Satelit Pemantau Peluncur Rudal Balistik Terakhir Milik Rusia Berhenti Operasi

Satelit pertama Tundra milik sistem luar angkasa terpadu Rusia akan diluncurkan paling cepat pada Juni mendatang.

Dua satelit terakhir dari program Oko yang bertugas mengidentifikasi peluncur misil balistik milik Rusia telah berhenti beroperasi pada Januari lalu. Hal tersebut dilaporkan oleh harian Kommersant, Rabu (11/2).

Peluncuran satelit pertama Tundra milik sistem luar angkasa terpadu Rusia untuk menggantikan fungsi satelit tersebut akan dilakukan paling cepat Juni mendatang. Hingga saat itu, tak ada satelit Rusia yang aktif beroperasi dalam sistem peringatan misil Rusia.
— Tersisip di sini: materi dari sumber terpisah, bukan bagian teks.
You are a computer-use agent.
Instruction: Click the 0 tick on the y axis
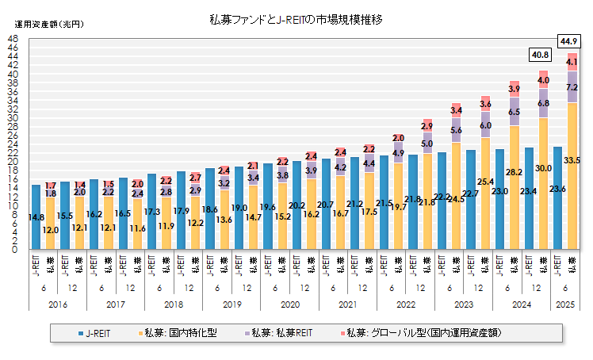[x=15, y=249]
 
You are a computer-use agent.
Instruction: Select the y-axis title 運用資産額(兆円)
[x=47, y=23]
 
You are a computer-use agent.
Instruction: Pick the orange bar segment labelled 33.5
[x=572, y=182]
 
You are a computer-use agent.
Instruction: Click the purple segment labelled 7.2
[x=572, y=87]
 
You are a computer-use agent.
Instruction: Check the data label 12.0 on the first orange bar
[x=51, y=230]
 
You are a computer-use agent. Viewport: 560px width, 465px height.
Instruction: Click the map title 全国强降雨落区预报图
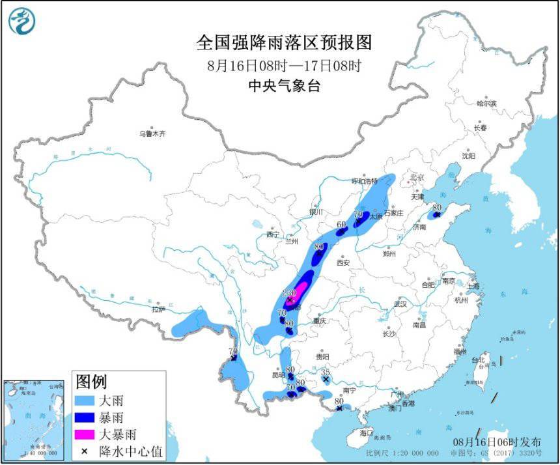(284, 42)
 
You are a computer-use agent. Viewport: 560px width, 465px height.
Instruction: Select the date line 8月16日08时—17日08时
(284, 65)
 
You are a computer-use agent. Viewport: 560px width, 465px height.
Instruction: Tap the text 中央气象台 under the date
(284, 85)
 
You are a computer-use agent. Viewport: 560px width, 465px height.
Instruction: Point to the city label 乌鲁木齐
(152, 134)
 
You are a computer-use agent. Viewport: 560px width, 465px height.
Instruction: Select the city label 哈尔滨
(486, 104)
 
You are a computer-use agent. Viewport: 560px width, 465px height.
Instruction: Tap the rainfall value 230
(290, 293)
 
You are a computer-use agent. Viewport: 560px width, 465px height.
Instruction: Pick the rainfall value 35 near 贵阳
(326, 371)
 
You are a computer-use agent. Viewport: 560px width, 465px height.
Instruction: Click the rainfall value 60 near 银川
(341, 225)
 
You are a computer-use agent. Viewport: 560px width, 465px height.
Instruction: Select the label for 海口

“Oko-1 merupakan bagian dari sistem peringatan misil Rusia. Sistem tersebut terdiri dari enam satelit yang berada di orbit geostasioner dan eliptikal. Satelit geostasioner terakhir berhenti beroperasi pada April tahun lalu. Sementara, dua satelit yang tersisa pada orbit eliptikal hanya dapat beroperasi selama beberapa jam per hari. Pada awal Januari, keduanya pun telah berhenti beroperasi,” tulis Kommersant.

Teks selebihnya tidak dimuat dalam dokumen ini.